## START
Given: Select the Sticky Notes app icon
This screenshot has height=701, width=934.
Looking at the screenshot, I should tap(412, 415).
## END
## START
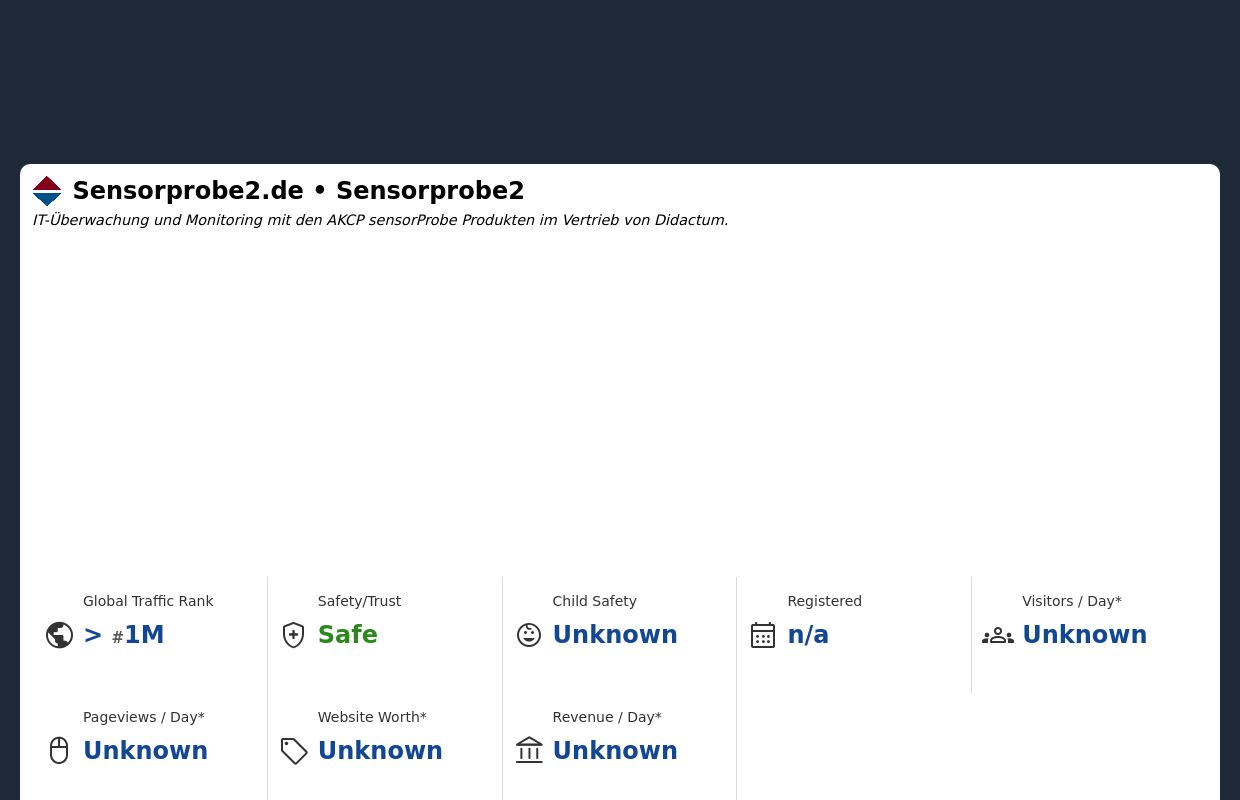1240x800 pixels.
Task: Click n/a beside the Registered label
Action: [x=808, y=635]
## END
## START
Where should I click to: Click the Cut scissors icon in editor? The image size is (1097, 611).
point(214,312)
## END
- _Requirements_: Write out the lines starting at the line containing "Given: Select the Sticky Notes app icon" and going on through the line containing "Looking at the", substituting "Calculator" for "Sticky Notes" and leaving everything else unchanged. Give only those lines.

- _Solution below_:
Given: Select the Calculator app icon
This screenshot has height=701, width=934.
Looking at the screenshot, I should tap(412, 415).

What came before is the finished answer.